**Text provided:**

------------

9.1 Introduction to Bayesian Inference

9.1.1 Probability

In Session 2, we learned about probability in the frequentist sense: the proportion of times an event occurs in the long-run. Let’s have a look at the following two scenarios:

  1. A research group wishes to know the probability that a baby who is born in a particular hospital ward has cystic fibrosis. They look at the records on screening tests done at birth to investigate.

  2. A 34 year old woman attends her GP practice, worried that she has cancer because she has had feelings of “fullness” and “bloating” as well as mild nausea for the last 2 weeks. The patient mentions ovarian, bowel and pancreatic cancer as concerns having read about her symptoms on the internet. The rest of the history as well as physical examination are unremarkable. If the GP’s assessment of the risk were above a certain level, the GP might refer the patient for tests (collect more data). In this case, the GP concludes that the current information about the patient suggests there is a very low risk that the patient has cancer.

What is the quantity that we trying to estimate in each scenario?
What is the frequentist definition of probability in each of these settings? Does it make sense?

A key problem with the frequentist paradigm is that the “long-run” frequency definition is not always relevant, or even appropriate, as we see in the second example above. Further, notice that the GP uses information from different sources to draw his/her conclusion about the probability that the patient has cancer. This synthesis of information can be incorporated into a Bayesian framework. A frequentist, in contrast, would tackle this problem by thinking about:

a) the probability of the patient having these symptoms, given that she has cancer;
b) the probability of the patient having these symptoms, given that she does not have cancer;

and comparing the two probabilities. Note that this does not take into account the extra information about the context.

------------

**Dataset section:**
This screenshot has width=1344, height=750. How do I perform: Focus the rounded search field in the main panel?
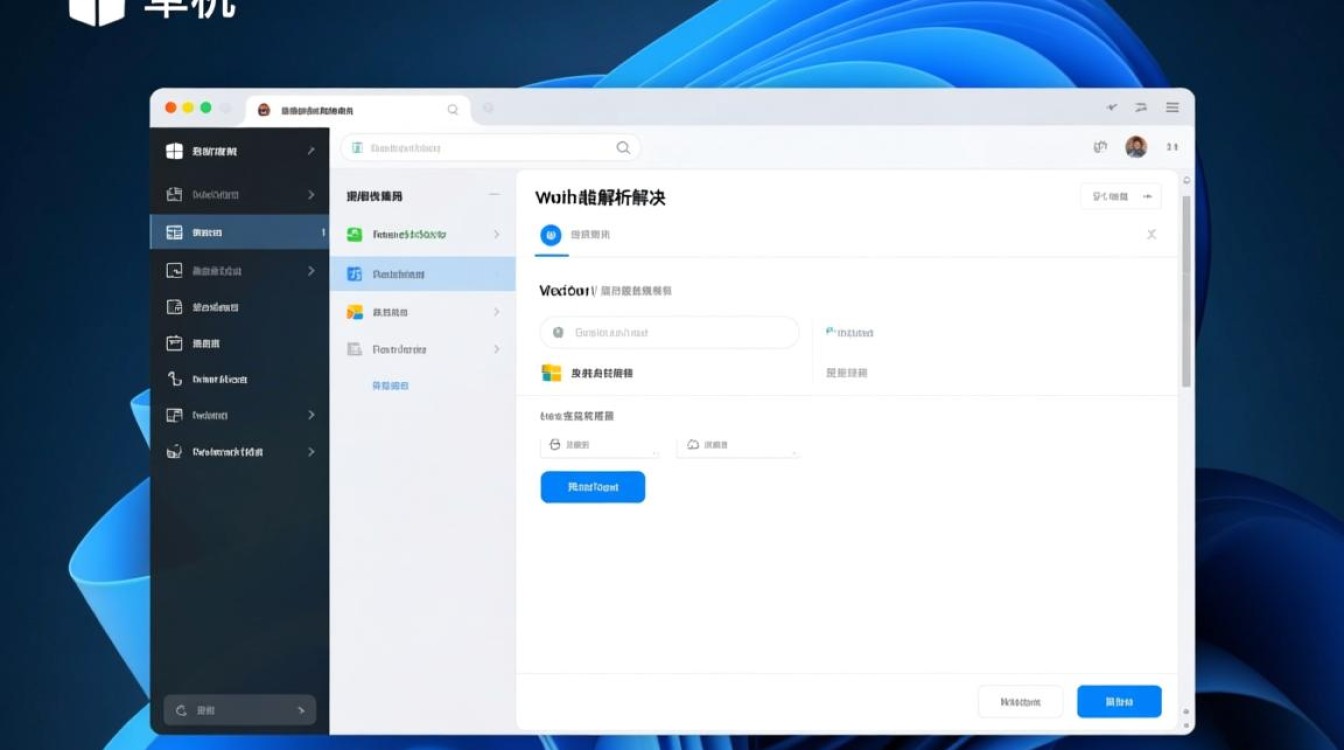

------------

**Tasks:**
a - Reproduce everything in the Bayesian inference passage from "What is the frequentist" down to "about the context.".
b - Write the next part of the Bayesian inference passage, starting after its final sentence.
The data comes from a different source than the Bayesian inference passage.

**Outputs for the tasks:**
a -
What is the frequentist definition of probability in each of these settings? Does it make sense?

A key problem with the frequentist paradigm is that the “long-run” frequency definition is not always relevant, or even appropriate, as we see in the second example above. Further, notice that the GP uses information from different sources to draw his/her conclusion about the probability that the patient has cancer. This synthesis of information can be incorporated into a Bayesian framework. A frequentist, in contrast, would tackle this problem by thinking about:

a) the probability of the patient having these symptoms, given that she has cancer;
b) the probability of the patient having these symptoms, given that she does not have cancer;

and comparing the two probabilities. Note that this does not take into account the extra information about the context.

b -
9.1.2 Bayesian Inference

The underlying concept for Bayesian inference essentially works as follows. We have some population parameter \(\theta\) which we wish to make inference on, and the likelihood \(p(y|\theta)\) which tells us how likely different values of \(y\) are, conditional on different parameter values \(\theta\). In the frequentist approach, \(\theta\) is considered to be a fixed, but unknown, constant. Inference is then based on the likelihood \(p(\mathbf{y}|\theta)\), where \(\mathbf{y} = \left\{y_1, . . . ,y_n\right\}\) is a sample of observations from the population. The frequentist approach looks at the distribution of the data given \(\theta\) to estimate \(\theta\) by using, for example, the maximum likelihood approach which we covered in Session 6.

In the Bayesian paradigm, we no longer assume that the parameters have a fixed true value, but consider \(\theta\) to be a random quantity with an unknown distribution, which we wish to estimate. This distribution is denoted by \(p(\theta|y)\), and so we look at the distribution of the parameter, having seen data \(y\). To achieve this, we will have to specify a prior probability distribution, denoted \(p(\theta)\), which represents our initial beliefs about the distribution of \(\theta\) prior to observing any data. In some situations, when we are trying to estimate a parameter \(\theta\) we have some knowledge, about the possible value of \(\theta\) before we take into account the data that we observe.

For example, consider the way a physician makes diagnostic decisions. A patient presents with a set of symptoms, concerned that they might have a certain disease. The physician assesses the probability that this patient has this disease, based on symptoms, family history, alternative explanations of symptoms and prevalence of the disease (their prior view that the patient has the disease). The physician might send the patient for a diagnostic test (collects some data) if her prior assessment of risk is above some threshold. Then the physician re-assesses the chance that the patient has this disease, taking account of the results and reliability of the diagnostic test (updates their prior in light of the data to get a posterior view on whether the patient has the disease). Depending on their certainty, the physician may then send the patient for further diagnostic tests. This thought process can be represented by the figure below and is analogous to Bayesian thinking.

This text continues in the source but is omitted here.